Construction and finance are the sectors with the largest median hourly pay gaps in favour of men, a new analysis of gender pay reporting has revealed.
Out of more than 10,000 public and private sector companies with at least 250 employees that published their anticipated wage data in time for the 4 April deadline, 78 per cent had a wage gap in favour of men, with only 14 per cent with a gap in favour of women.
The construction and finance sectors reported the largest pay gaps of all UK sectors, figures from Staffmetrix suggested, with median gender pay gaps of 22.1 per cent. Only 44 of the 743 firms that reported across the two sectors had a pay gap in favour of women, with financial services also reporting the largest median bonus pay gap of 35 per cent.

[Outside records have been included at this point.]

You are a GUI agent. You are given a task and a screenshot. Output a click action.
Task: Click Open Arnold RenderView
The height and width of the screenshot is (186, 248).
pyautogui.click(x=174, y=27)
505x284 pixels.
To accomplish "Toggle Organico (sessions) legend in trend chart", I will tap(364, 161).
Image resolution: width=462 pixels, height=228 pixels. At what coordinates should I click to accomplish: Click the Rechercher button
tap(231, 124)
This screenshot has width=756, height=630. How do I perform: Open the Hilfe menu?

By contrast, sectors with the smallest pay gaps included accommodation and food, at 1 per cent, human health and social work (1.6 per cent), and arts and entertainment, which had a median average pay gap of 3.7 per cent.
Duncan Brown, head of HR consultancy at the Institute for Employment Studies, told People Management that the key challenge for organisations with significant pay gaps would be to proactively communicate about their causes, and how they would work to improve them.
“We know there are elements of pay gaps by sector that come down to structure and composition of workforces, but while banks are going to have bigger gaps, for example, it doesn’t explain why some banks have twice the gaps of others,” he said.
“There’s a communication challenge for organisations in explaining what these gaps are, why they exist and what action they will take, and it’s important for organisations to consider what they will say to their own staff, instead of just thinking externally.”
Charles Cotton, the CIPD’s head of pay and reward, told People Management that sectors such as finance and construction have traditionally seen a lack of gender pay balance, and should be proactively seeking to attract more women.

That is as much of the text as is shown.